Według gazety Folha de S.Paulo biuro Alexandre’a de Moraesa w Federalnym Sądzie Najwyższym miało nieoficjalnie wykorzystywać wiadomości do żądania od Sądu Wyborczego sporządzenia raportów w celu wsparcia decyzji samego ministra przeciwko zwolennikom Bolsonaro w dochodzeniu w sprawie fake newsów w STF w trakcie i po wyborach w 2022 r.
Biuro Moraesa w oświadczeniu podaje jednak, że wszystkie działania zostały przeprowadzone oficjalnie.
Według Folhy dialogi, do których gazeta miała dostęp, pokazują, w jaki sposób wydział ds. zwalczania dezinformacji w Najwyższym Sądzie Wyborczym, któremu wówczas przewodniczył Moraes, miał być wykorzystywany jako organ śledczy biura ministra w STF.
Jak twierdzi Folha, wiadomości te ujawniają, że oba sądy działały niezgodnie z procedurami, gdyż organ TSE ds. zwalczania dezinformacji był wykorzystywany do prowadzenia dochodzeń i dostarczania informacji do innego sądu, STF, w kwestiach związanych lub niezwiązanych z wyborami w tym roku.
Folha podał, że ma dostęp do ponad 6 gigabajtów wiadomości i plików wymienianych przez WhatsApp ze współpracownikami Moraesa.
Jednak nocą biuro Moraesa opublikowało notatkę, w której stwierdzono, że w trakcie śledztwa w sprawie fake newsów i milicji cyfrowych „zgodnie z regulaminem postępowania, do wielu organów, w tym do Najwyższego Sądu Wyborczego, skierowano szereg ustaleń, żądań i wniosków”.
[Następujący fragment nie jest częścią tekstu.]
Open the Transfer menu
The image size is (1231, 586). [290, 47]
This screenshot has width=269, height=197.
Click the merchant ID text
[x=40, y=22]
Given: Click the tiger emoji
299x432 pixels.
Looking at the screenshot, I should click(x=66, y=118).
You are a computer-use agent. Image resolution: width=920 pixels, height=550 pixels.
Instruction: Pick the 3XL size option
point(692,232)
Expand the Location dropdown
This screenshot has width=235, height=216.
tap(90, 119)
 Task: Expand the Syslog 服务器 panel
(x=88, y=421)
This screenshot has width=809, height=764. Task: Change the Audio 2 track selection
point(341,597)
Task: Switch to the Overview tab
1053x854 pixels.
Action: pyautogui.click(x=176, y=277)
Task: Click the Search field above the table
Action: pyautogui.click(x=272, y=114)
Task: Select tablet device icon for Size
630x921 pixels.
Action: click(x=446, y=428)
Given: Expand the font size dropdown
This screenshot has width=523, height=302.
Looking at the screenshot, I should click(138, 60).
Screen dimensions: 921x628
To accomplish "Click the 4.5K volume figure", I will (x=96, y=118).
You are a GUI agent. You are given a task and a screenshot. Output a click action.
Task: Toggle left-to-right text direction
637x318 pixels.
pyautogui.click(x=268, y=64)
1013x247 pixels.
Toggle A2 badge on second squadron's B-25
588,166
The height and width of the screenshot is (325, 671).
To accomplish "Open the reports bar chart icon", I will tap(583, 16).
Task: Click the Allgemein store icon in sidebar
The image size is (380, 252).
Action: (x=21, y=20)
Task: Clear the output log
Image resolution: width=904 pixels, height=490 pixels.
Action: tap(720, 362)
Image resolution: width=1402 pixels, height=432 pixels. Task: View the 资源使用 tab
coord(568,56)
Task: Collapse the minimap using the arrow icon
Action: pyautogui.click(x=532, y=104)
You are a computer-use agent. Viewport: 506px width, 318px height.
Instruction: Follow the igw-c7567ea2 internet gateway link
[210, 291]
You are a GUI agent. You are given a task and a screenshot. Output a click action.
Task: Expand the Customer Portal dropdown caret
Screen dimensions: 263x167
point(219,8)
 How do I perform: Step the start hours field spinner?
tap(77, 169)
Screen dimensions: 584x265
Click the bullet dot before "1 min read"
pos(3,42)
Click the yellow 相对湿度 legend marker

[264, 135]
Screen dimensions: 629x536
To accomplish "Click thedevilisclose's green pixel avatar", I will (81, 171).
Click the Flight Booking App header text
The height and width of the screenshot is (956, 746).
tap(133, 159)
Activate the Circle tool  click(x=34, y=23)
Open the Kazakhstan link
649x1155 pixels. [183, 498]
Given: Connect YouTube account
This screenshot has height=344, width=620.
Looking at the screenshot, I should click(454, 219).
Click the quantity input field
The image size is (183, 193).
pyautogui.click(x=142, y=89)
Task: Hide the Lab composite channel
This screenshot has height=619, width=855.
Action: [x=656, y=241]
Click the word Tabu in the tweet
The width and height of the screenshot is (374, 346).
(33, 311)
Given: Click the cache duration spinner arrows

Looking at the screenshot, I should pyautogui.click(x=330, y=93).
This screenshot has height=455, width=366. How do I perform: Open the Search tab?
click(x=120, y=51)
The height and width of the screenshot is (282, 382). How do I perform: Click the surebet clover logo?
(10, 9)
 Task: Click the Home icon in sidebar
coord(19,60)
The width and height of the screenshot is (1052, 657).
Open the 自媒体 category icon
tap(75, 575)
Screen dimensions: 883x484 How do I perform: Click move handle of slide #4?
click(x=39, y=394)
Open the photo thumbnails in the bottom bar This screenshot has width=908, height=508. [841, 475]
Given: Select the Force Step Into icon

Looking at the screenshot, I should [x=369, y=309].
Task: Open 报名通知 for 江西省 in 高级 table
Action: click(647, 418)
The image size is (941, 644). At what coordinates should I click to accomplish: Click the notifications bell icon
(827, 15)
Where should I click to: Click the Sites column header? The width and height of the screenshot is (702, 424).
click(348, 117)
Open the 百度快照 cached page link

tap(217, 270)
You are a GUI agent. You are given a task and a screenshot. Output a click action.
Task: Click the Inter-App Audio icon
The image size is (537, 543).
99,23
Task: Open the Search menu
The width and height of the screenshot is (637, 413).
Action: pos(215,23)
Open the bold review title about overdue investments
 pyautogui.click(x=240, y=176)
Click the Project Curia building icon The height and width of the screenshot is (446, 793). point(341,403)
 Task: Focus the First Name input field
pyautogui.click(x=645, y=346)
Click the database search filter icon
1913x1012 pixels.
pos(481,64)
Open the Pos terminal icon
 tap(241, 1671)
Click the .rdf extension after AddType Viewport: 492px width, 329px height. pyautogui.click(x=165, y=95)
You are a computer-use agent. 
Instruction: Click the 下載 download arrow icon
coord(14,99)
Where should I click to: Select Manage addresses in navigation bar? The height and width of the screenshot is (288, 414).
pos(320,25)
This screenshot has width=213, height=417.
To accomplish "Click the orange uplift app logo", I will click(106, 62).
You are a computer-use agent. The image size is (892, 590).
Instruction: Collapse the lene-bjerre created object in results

Zgodnie z notatką, raporty opisywały nielegalne posty zamieszczane w mediach społecznościowych, ponieważ były bezpośrednio powiązane z dochodzeniami w sprawie milicji cyfrowych. Biuro twierdzi również, że kilka z tych raportów zostało uwzględnionych w tych dochodzeniach i innych powiązanych dochodzeniach i przesłanych do policji federalnej „w celu kontynuacji niezbędnych dochodzeń, zawsze za wiedzą Prokuratury Generalnej”.
„Wszystkie procedury były oficjalne, regularne i zostały należycie udokumentowane w dochodzeniach i śledztwach prowadzonych przez STF, przy pełnym udziale Biura Prokuratora Generalnego” – podsumowuje notatka.